THE INPUT section start

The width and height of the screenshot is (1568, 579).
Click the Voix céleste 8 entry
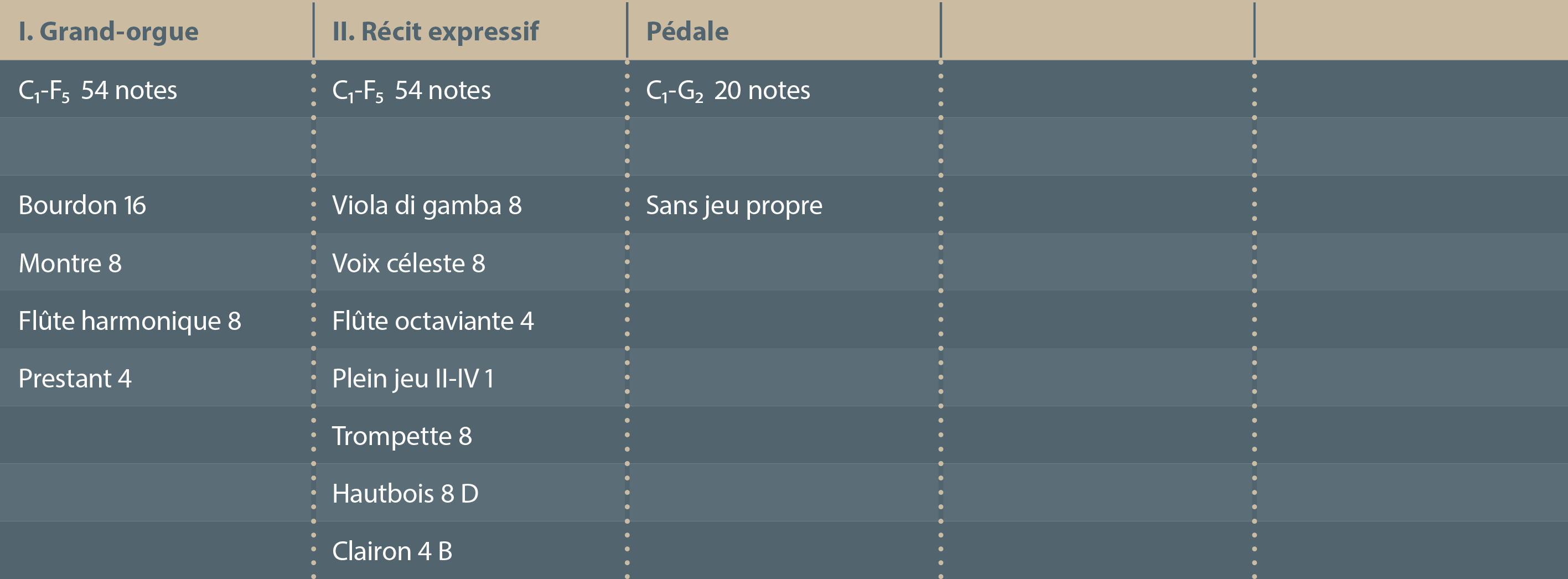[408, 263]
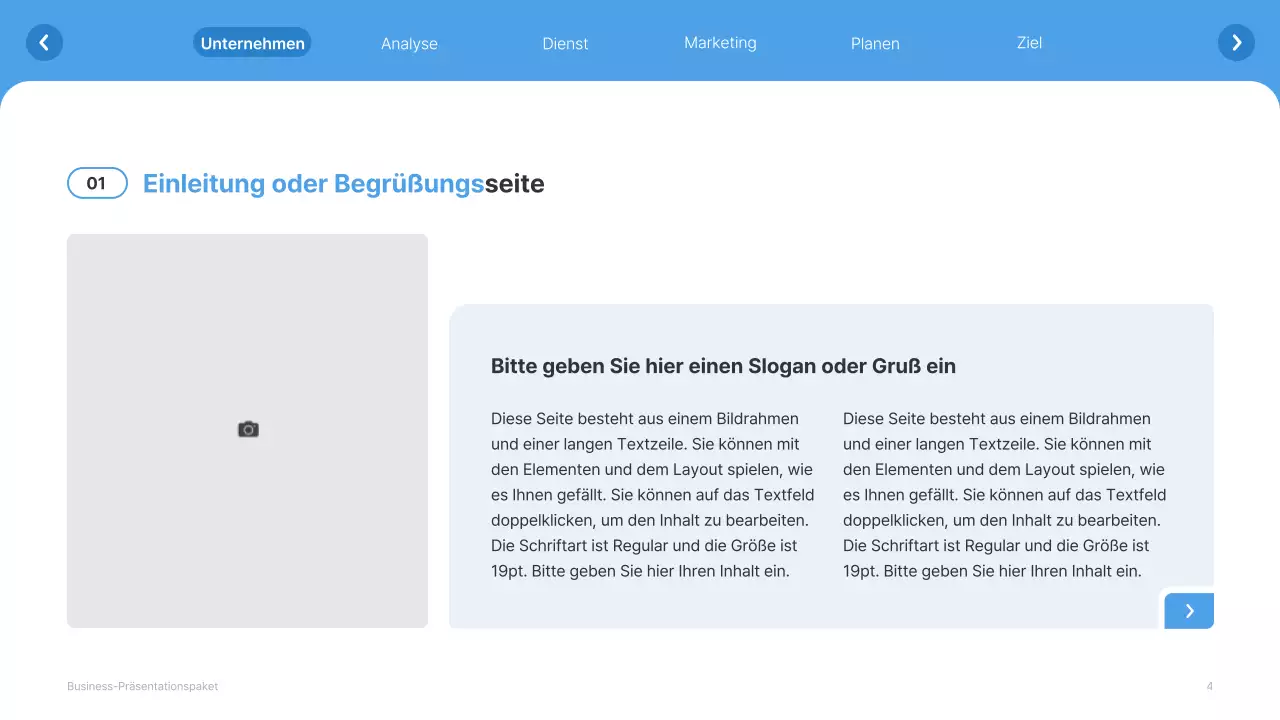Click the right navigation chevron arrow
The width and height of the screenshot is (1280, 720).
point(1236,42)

THE INPUT section end

# WORK INSTRUCTION:
Leaving the pictures out, output each line of the listing exactly.

# SOLUTION FOR THIS TASK:
The width and height of the screenshot is (1568, 579).
Click the Voix céleste 8 entry
[408, 263]
Click the right navigation chevron arrow
The width and height of the screenshot is (1280, 720).
point(1236,42)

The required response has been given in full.